§ **TASK MATERIAL**:
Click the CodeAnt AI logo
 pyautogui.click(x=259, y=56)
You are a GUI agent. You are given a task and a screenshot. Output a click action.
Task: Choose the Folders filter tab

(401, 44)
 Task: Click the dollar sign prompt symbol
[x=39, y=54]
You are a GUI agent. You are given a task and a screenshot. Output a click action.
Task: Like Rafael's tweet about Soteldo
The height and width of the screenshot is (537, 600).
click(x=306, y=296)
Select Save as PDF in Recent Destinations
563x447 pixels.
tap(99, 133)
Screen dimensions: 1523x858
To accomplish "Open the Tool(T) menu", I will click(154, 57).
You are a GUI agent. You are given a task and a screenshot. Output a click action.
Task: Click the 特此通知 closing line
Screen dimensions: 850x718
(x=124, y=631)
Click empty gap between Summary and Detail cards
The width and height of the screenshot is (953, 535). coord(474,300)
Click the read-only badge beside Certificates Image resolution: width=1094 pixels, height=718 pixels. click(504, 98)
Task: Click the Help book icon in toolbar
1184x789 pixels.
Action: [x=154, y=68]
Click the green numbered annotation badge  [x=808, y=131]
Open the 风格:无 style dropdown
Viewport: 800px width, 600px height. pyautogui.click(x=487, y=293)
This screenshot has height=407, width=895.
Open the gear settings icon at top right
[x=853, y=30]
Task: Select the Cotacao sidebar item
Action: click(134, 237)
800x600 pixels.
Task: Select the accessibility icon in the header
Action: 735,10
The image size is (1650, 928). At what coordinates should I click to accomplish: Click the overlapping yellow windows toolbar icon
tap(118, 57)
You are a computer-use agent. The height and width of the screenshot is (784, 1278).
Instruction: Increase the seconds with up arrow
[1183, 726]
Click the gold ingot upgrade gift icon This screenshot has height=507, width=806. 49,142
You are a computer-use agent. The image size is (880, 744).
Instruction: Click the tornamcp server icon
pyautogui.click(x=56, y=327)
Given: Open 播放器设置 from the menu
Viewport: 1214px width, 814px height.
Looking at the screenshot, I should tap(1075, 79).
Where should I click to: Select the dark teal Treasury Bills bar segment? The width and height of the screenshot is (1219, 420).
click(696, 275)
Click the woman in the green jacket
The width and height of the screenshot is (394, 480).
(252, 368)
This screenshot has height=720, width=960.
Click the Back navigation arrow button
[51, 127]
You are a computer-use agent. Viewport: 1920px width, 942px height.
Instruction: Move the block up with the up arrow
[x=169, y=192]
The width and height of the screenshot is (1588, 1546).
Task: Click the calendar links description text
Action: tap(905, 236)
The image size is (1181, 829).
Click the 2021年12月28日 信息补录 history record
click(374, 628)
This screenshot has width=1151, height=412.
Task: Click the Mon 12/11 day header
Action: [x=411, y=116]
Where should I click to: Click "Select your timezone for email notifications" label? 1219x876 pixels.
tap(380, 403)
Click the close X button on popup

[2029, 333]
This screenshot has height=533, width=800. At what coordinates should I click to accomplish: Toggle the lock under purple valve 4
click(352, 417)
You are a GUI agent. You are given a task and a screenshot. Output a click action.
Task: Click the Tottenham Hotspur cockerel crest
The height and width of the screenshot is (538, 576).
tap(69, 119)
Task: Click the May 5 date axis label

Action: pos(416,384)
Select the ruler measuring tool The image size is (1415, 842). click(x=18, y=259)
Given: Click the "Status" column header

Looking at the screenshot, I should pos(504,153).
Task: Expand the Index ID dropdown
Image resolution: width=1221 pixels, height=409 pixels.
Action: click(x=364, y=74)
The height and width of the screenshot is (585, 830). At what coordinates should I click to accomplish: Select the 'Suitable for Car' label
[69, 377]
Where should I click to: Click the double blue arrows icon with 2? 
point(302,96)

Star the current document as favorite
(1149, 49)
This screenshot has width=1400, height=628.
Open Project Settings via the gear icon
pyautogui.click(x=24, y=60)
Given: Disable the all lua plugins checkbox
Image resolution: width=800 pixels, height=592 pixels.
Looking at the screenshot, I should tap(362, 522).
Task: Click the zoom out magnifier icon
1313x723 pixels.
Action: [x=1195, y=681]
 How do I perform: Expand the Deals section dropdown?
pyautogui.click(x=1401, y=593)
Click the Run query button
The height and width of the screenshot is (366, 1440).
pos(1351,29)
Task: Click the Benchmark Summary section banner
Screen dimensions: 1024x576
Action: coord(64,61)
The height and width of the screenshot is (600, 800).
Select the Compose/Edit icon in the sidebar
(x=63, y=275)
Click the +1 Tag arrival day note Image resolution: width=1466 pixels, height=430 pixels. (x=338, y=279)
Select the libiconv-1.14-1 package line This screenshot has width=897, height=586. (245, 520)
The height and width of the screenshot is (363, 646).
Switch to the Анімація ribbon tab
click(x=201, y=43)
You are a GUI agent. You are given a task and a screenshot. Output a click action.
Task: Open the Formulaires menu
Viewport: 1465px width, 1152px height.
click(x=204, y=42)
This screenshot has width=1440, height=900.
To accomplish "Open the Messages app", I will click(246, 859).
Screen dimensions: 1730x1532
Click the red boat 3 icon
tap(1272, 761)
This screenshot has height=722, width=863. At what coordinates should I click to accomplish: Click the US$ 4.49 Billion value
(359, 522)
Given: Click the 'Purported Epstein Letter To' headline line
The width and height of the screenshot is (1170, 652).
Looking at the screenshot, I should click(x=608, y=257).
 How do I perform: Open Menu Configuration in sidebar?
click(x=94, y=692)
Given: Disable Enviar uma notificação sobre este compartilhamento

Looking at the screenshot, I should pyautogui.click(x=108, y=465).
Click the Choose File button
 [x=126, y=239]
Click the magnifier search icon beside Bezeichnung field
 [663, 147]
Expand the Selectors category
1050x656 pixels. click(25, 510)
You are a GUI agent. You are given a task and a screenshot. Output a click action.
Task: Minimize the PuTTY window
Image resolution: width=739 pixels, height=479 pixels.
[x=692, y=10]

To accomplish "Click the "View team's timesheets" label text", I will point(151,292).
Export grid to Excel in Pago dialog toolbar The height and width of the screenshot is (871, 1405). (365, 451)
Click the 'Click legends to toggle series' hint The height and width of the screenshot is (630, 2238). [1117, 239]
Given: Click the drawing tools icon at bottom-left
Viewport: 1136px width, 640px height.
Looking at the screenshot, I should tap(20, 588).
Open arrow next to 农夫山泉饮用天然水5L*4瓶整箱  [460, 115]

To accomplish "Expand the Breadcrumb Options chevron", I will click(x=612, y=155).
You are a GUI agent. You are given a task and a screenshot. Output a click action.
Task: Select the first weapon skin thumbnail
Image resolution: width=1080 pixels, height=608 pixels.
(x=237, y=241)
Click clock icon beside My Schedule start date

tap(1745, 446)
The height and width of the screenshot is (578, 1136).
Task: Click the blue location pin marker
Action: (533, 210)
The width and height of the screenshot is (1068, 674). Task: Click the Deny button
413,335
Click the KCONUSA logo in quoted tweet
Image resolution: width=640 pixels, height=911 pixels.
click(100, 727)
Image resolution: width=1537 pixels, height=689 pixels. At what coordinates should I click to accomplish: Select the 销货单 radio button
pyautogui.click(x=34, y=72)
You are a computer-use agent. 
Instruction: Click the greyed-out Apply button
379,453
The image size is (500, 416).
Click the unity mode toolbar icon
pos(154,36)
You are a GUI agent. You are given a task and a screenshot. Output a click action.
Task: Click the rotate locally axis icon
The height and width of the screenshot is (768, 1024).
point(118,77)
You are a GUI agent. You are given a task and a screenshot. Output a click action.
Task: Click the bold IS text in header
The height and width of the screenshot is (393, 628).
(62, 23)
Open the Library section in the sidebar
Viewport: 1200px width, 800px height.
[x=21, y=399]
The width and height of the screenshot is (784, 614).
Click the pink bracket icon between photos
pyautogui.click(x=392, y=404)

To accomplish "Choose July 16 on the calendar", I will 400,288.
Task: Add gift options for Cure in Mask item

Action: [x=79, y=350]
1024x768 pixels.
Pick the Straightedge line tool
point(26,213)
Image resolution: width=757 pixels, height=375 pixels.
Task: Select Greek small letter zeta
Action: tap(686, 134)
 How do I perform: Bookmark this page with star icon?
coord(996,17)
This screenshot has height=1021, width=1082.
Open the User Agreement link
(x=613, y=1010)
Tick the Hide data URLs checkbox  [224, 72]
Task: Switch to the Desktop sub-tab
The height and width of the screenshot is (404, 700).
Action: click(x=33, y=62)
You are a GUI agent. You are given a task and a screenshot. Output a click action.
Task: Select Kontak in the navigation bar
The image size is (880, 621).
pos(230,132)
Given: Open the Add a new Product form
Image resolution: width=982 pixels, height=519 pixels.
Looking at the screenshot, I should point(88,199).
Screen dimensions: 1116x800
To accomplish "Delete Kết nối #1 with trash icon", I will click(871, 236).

§ **TASK OBJECTIVE**: Reprint exactly the lines above that start at the one with "Given: Disable the all lua plugins checkbox" and end at the one with "Click the +1", keeping both and adding none.

§ **ANSWER SECTION**:
Given: Disable the all lua plugins checkbox
Image resolution: width=800 pixels, height=592 pixels.
Looking at the screenshot, I should tap(362, 522).
Task: Click the zoom out magnifier icon
1313x723 pixels.
Action: [x=1195, y=681]
 How do I perform: Expand the Deals section dropdown?
pyautogui.click(x=1401, y=593)
Click the Run query button
The height and width of the screenshot is (366, 1440).
pos(1351,29)
Task: Click the Benchmark Summary section banner
Screen dimensions: 1024x576
Action: coord(64,61)
The height and width of the screenshot is (600, 800).
Select the Compose/Edit icon in the sidebar
(x=63, y=275)
Click the +1 Tag arrival day note Image resolution: width=1466 pixels, height=430 pixels. (x=338, y=279)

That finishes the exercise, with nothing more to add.